Barrera M, Glasgow RE, McKay HG, Boles SM, Feil EG. Do Internet-based support interventions change perceptions of social support?: An experimental trial of approaches for supporting diabetes self-management. American Journal of Community Psychology, 2002. 30 (5): 637-654.

PubMed ID: 12188054
 
Study Design:
Randomized Controlled Trial
Class:
A - Click here for explanation of classification scheme.
Quality Rating:
Positive POSITIVE: See Quality Criteria Checklist below.
Research Purpose:
  • This study is an initial step in developing and evaluating Internet-based interventions for individuals with diabetes
  • The primary purpose of this study was to determine if a computer-based intervention was successful in changing participants' perceptions of social support.
Inclusion Criteria:
  • 40 to 75 years old
  • Live in the local area (Eugene, OR)
  • Have telephone
  • Read and write English
  • Diagnosed with type 2 diabetes for at least one year
  • Did not have Internet access.
Exclusion Criteria:
Description of Study Protocol:

Recruitment

Participants were recruited through the practices of 16 primary care physicians who sent letters describing the study to their patients who were purported to have Type 2 diabetes.

Design

160 adults with Type 2 diabetes were randomly assigned to one of four conditions that provided them with Internet access to:

  1. Information about diabetes only
  2. Information plus participation in a peer support intervention
  3. Information plus access to a personal coach to assist in self-management activities
  4. Information, support intervention and access to a personal coach

After three months of intervention, participants were assessed on social support measures.

Blinding Used

A stratified randomization procedure was used to balance the experimental conditions on two factors, general computer experience and insulin use.

Intervention

  1. Information about diabetes only
  2. Information plus participation in a peer support intervention
  3. Information plus access to a personal coach to assist in self-management activities
  4. Information, support intervention and access to a personal coach.

Statistical Analysis

A 2 (missing/not missing) X 4 (condition) ANOVA was conducted on four background characteristics (age, education, income and number of years since initial diagnosis of diabetes).

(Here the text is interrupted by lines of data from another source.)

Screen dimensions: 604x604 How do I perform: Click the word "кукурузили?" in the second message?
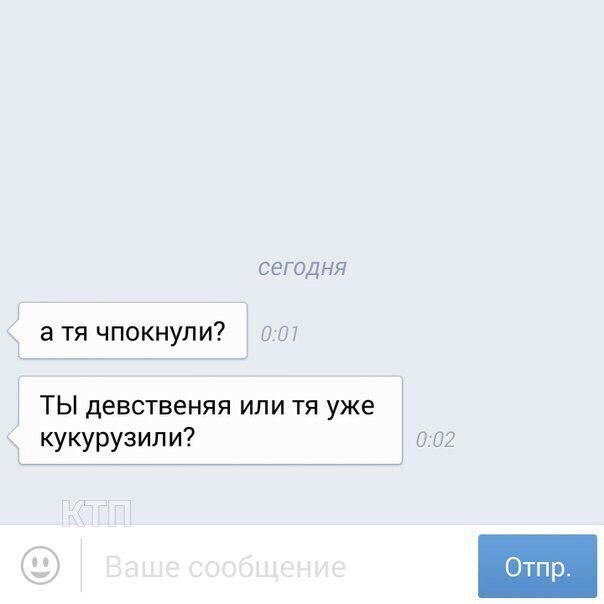[118, 438]
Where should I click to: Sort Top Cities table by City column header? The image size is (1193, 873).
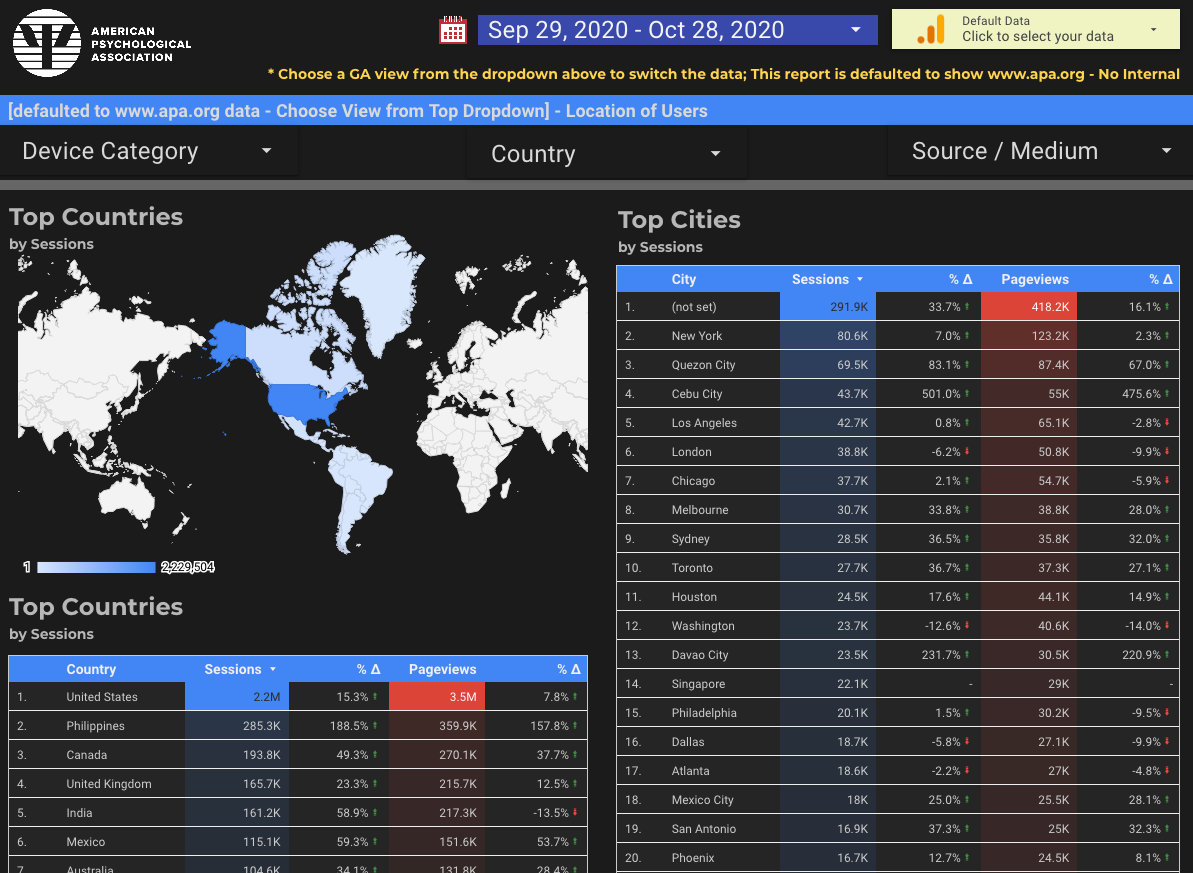coord(684,280)
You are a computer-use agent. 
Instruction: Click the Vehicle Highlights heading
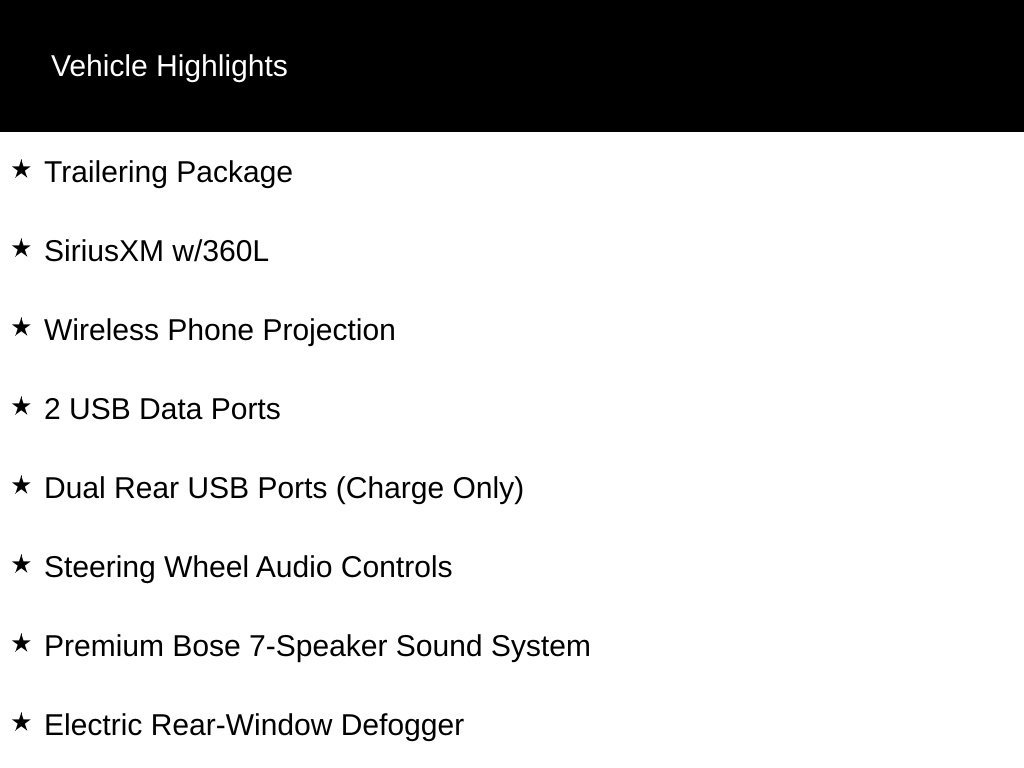169,67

The Diabetes Support Scale (DSS) and Interpersonal Support Evaluation List (ISEL) were the criterion measures for analysis of intervention effects. To determine if the interventions affected social support, change scores were computed for both the DSS and ISEL by subtracting T1 scores from T2 scores, a positive score reflected an increase in support.

Six background variables were explored as possible covariates: Age, gender, education, income, years since initial diagnosis, and physical health.

Three contrasts were tested to compare the different conditions:

  1. Information controls contrasted with the Social Support Only and the Combined conditions
  2. Information controls contrasted with the Personal Coach Only condition
  3. Personal Coach Only condition contrasted with the Social Support Only and the Combined conditions.

A significance level of P<0.017 was established for testing these contrasts.

Data Collection Summary:

Timing of Measurements

Baseline and after three months of intervention.

Dependent Variables

  • Diabetes Support Scale (DSS): A measure specific to diabetes care that was completed on-line
  • Interpersonal Support Evaluation List (ISEL): A six-item tool correlated with self-care such as blood glucose testing, adherence to recommended diabetes care guidelines and a quality of life instrument.

Independent Variables

  • Information plus participation in a peer support intervention
  • Information plus access to a personal coach to assist in self-management activities
  • Information, support intervention, and access to a personal coach.

Control Variables

Information only group.

Description of Actual Data Sample:
  • Initial N: Of the 265 patients who were eligible, 160 (61%) agreed to participate
  • Attrition (final N): 37 failed to complete the three-month (T2) DSS and ISEL assessments. The number of missing cases was comparable across the four conditions.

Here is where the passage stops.